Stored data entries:

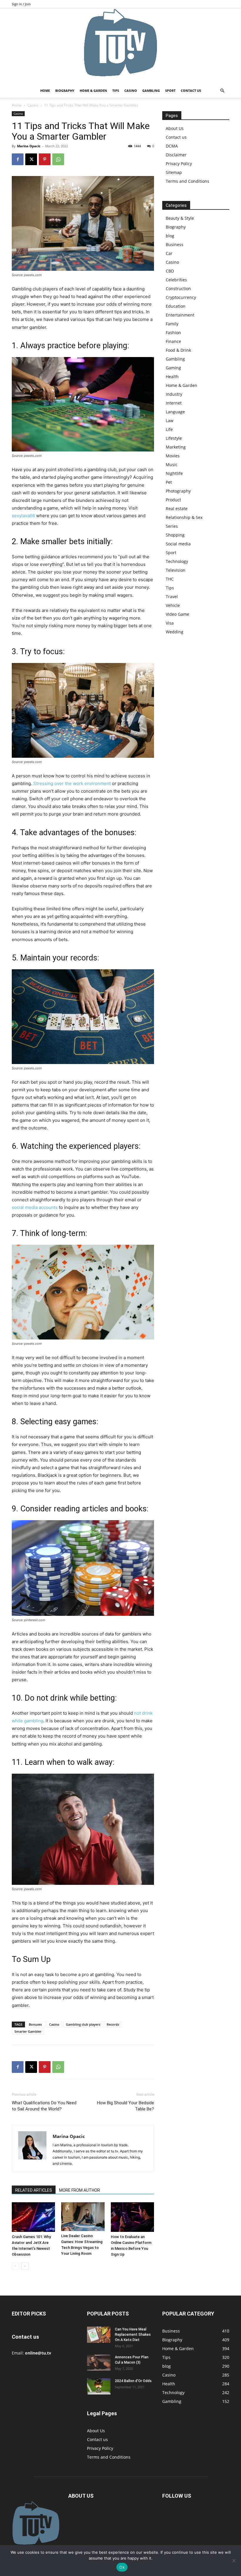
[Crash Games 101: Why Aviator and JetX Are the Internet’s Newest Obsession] (33, 2217)
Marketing (176, 447)
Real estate (177, 508)
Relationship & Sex (184, 517)
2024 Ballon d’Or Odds (133, 2381)
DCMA (172, 146)
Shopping (175, 535)
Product (173, 500)
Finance (173, 341)
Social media (178, 544)
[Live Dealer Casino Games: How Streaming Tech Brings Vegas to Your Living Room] (82, 2216)
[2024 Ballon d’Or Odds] (99, 2386)
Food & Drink (178, 350)
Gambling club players (83, 2024)
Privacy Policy (179, 163)
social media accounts (35, 1207)
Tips (115, 90)
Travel (172, 596)
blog (170, 236)
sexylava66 (23, 515)
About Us (175, 128)
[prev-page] (15, 2266)
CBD (170, 271)
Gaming (173, 368)
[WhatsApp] (58, 159)
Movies (173, 456)
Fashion (173, 332)
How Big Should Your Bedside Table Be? (125, 2106)
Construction (178, 288)
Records (113, 2024)
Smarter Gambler (27, 2031)
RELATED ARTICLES (33, 2190)
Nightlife (174, 473)
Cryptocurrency (181, 297)
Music (172, 464)
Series (172, 526)
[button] (222, 91)
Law (169, 420)
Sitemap (174, 172)
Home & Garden (93, 90)
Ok (122, 2567)
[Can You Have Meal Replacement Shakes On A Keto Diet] (99, 2335)
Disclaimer (176, 155)
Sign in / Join (21, 4)
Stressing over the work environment (72, 783)
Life (169, 429)
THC (170, 579)
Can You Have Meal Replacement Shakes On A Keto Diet (133, 2334)
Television (175, 570)
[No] (234, 2560)
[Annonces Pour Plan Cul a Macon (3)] (99, 2363)
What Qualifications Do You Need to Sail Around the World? (44, 2106)
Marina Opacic (29, 146)
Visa (170, 623)
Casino (130, 90)
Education (175, 306)
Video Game (177, 614)
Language (175, 412)
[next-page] (25, 2266)
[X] (31, 159)
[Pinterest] (45, 159)
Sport (170, 90)
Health (172, 376)
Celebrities (176, 280)
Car (169, 253)
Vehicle (173, 605)
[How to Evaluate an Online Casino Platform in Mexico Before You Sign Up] (132, 2217)
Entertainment (180, 315)
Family (172, 324)
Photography (178, 491)
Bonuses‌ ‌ (36, 2024)
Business (174, 244)
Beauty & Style (180, 218)
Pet (169, 482)
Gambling (151, 90)
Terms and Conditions (187, 181)
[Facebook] (18, 159)
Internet (174, 403)
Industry (174, 394)
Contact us (191, 90)
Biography (64, 90)
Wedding (174, 632)
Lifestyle (174, 438)
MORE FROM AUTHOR (79, 2190)
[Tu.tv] (120, 46)
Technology (177, 561)
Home (45, 90)
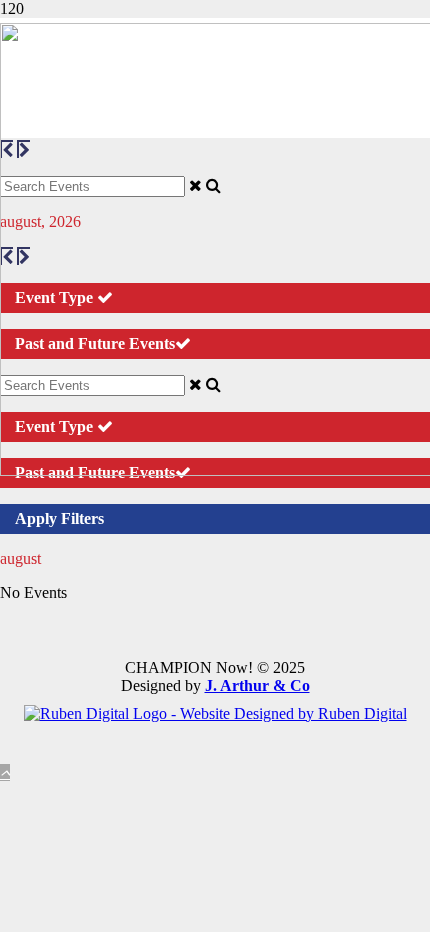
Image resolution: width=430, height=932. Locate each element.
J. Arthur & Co (257, 685)
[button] (5, 772)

*What the exercise asks*
Without the pictures, print all of the records exactly.

*Reply to the exercise*
[Crash Games 101: Why Aviator and JetX Are the Internet’s Newest Obsession] (33, 2217)
Marketing (176, 447)
Real estate (177, 508)
Relationship & Sex (184, 517)
2024 Ballon d’Or Odds (133, 2381)
DCMA (172, 146)
Shopping (175, 535)
Product (173, 500)
Finance (173, 341)
Social media (178, 544)
[Live Dealer Casino Games: How Streaming Tech Brings Vegas to Your Living Room] (82, 2216)
[2024 Ballon d’Or Odds] (99, 2386)
Food & Drink (178, 350)
Gambling club players (83, 2024)
Privacy Policy (179, 163)
social media accounts (35, 1207)
Tips (115, 90)
Travel (172, 596)
blog (170, 236)
sexylava66 (23, 515)
About Us (175, 128)
[prev-page] (15, 2266)
CBD (170, 271)
Gaming (173, 368)
[WhatsApp] (58, 159)
Movies (173, 456)
Fashion (173, 332)
How Big Should Your Bedside Table Be? (125, 2106)
Construction (178, 288)
Records (113, 2024)
Smarter Gambler (27, 2031)
RELATED ARTICLES (33, 2190)
Nightlife (174, 473)
Cryptocurrency (181, 297)
Music (172, 464)
Series (172, 526)
[button] (222, 91)
Law (169, 420)
Sitemap (174, 172)
Home & Garden (93, 90)
Ok (122, 2567)
[Can You Have Meal Replacement Shakes On A Keto Diet] (99, 2335)
Disclaimer (176, 155)
Sign in / Join (21, 4)
Stressing over the work environment (72, 783)
Life (169, 429)
THC (170, 579)
Can You Have Meal Replacement Shakes On A Keto Diet (133, 2334)
Television (175, 570)
[No] (234, 2560)
[Annonces Pour Plan Cul a Macon (3)] (99, 2363)
What Qualifications Do You Need to Sail Around the World? (44, 2106)
Marina Opacic (29, 146)
Visa (170, 623)
Casino (130, 90)
Education (175, 306)
Video Game (177, 614)
Language (175, 412)
[next-page] (25, 2266)
[X] (31, 159)
[Pinterest] (45, 159)
Sport (170, 90)
Health (172, 376)
Celebrities (176, 280)
Car (169, 253)
Vehicle (173, 605)
[How to Evaluate an Online Casino Platform in Mexico Before You Sign Up] (132, 2217)
Entertainment (180, 315)
Family (172, 324)
Photography (178, 491)
Bonuses‌ ‌ (36, 2024)
Business (174, 244)
Beauty & Style (180, 218)
Pet (169, 482)
Gambling (151, 90)
Terms and Conditions (187, 181)
[Facebook] (18, 159)
Internet (174, 403)
Industry (174, 394)
Contact us (191, 90)
Biography (64, 90)
Wedding (174, 632)
Lifestyle (174, 438)
MORE FROM AUTHOR (79, 2190)
[Tu.tv] (120, 46)
Technology (177, 561)
Home (45, 90)
Image resolution: width=430, height=932. Locate each element.
J. Arthur & Co (257, 685)
[button] (5, 772)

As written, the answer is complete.